- **AVAILABLE DATA**
=== Section Start ===

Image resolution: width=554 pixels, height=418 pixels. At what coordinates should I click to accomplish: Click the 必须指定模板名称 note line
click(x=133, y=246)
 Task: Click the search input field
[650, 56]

=== Section End ===
=== Section Start ===

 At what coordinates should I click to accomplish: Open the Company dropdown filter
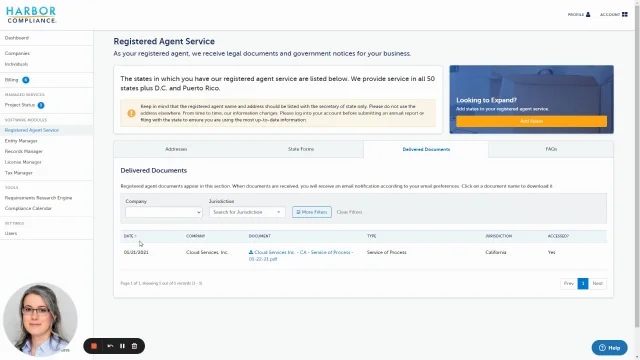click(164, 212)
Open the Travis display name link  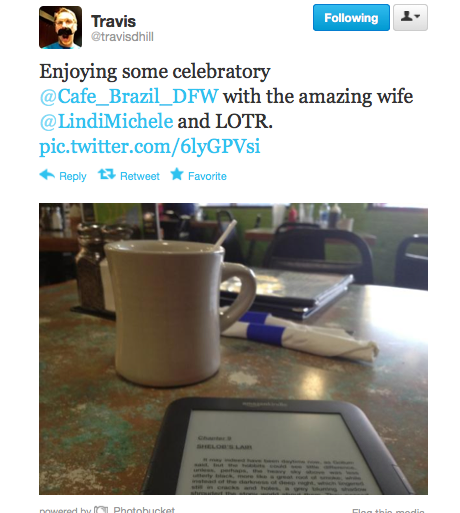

=== Section End ===
=== Section Start ===

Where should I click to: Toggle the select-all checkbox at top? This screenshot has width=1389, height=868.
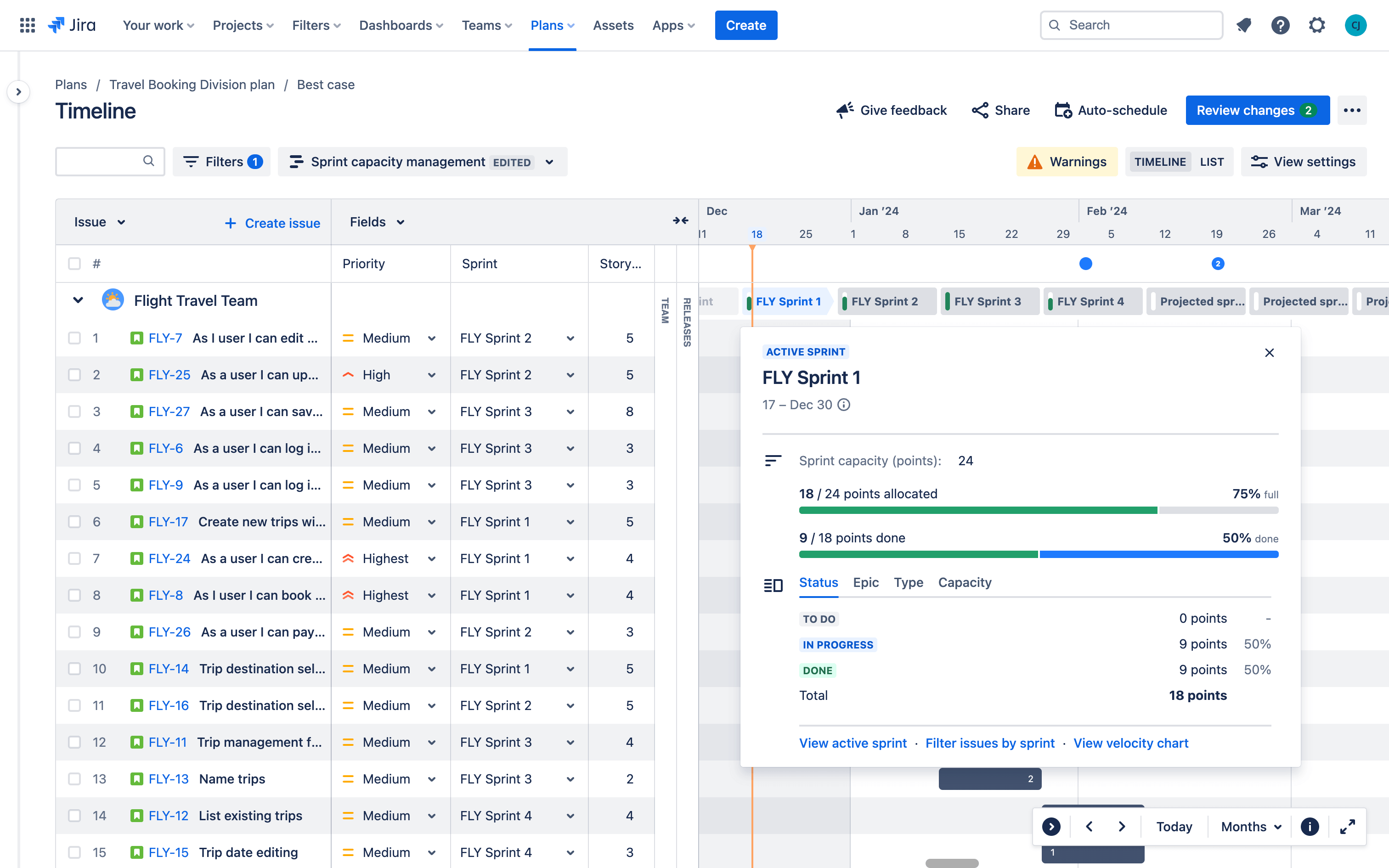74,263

=== Section End ===

- **DIRECTIONS FOR THIS TASK**
Output exactly, and only, the lines of the entries above from the one with "At what coordinates should I click to accomplish: Open" up to and including the one with "Open the Travis display name link"; pictures are to be left out.

- **ANSWER TO THE PROBLEM**
 At what coordinates should I click to accomplish: Open the Company dropdown filter
click(164, 212)
Open the Travis display name link  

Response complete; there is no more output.